The ‘Sraddha Bhavanam’ is for chronically mentally ill women patients, offering them lifelong care. Many of them here are from north Indian States, abandoned by their family. “Some of the inmates here are highly educated. There are also four from a family here. We have a doctor to take care of them,” says K.V. Subramaniam, manager of the Abhayagramam.

‘Mitra’, the de-addiction centre, is the only paid facility here. The income from here, with government grants and private donations, sustain the Abhayagramam.

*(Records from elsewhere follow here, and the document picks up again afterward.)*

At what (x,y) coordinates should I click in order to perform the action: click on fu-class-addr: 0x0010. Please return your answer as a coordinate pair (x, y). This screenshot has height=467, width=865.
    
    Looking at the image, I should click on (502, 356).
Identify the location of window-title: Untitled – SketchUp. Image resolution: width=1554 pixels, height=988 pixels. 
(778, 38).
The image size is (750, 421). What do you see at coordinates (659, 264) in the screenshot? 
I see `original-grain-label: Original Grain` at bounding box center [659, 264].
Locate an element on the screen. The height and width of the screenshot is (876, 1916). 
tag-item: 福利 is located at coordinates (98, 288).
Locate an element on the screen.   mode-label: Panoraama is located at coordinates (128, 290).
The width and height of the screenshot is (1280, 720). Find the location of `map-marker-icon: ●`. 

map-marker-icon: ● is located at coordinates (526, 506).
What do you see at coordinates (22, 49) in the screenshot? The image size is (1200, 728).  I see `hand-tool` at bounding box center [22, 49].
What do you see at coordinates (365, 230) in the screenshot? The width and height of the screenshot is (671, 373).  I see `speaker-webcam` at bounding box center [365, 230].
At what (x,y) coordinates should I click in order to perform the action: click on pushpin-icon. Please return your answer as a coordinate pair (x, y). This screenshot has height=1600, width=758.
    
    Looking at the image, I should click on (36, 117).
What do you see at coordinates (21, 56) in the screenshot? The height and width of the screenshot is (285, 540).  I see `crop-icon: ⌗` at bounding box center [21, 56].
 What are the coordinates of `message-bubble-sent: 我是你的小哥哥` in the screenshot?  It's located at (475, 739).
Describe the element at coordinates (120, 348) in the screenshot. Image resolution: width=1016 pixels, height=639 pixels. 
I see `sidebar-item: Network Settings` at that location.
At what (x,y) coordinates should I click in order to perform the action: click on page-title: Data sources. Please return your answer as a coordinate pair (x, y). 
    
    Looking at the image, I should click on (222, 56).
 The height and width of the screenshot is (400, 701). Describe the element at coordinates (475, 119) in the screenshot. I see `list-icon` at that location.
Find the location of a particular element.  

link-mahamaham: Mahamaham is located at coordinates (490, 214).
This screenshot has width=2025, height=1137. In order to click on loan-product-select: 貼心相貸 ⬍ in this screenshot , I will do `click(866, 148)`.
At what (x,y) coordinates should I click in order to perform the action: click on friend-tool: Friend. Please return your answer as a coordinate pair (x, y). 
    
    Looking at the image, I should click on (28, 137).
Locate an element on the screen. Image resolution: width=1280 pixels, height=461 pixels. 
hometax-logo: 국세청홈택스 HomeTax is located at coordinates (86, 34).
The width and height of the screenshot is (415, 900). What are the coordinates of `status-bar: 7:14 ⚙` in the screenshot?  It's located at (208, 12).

‘Abhayabala’ is the home for the deprived girl child. Among the residents here are children from low income families, rape victims, and those rescued from traffickers. A few years ago, the court gave the home the responsibility of 23 girls who were rescued from traffickers.

The poet has a hundred harrowing tales to recount about the current residents and those who have gone out of here. The most shocking of them is of how the home sheltered a gang rape victim for 16 years under a different name, due to the threat for her life from the accused biggies.

Over the years, many of those nurtured by the ‘Abhayabala’ home have gone on to become teachers and engineers. Some are happily married.

“The Abhayagramam is fulfilling a ‘Vriksha dharmam’, like a tree which gives shade and fruit and expects nothing in return,” says the poet.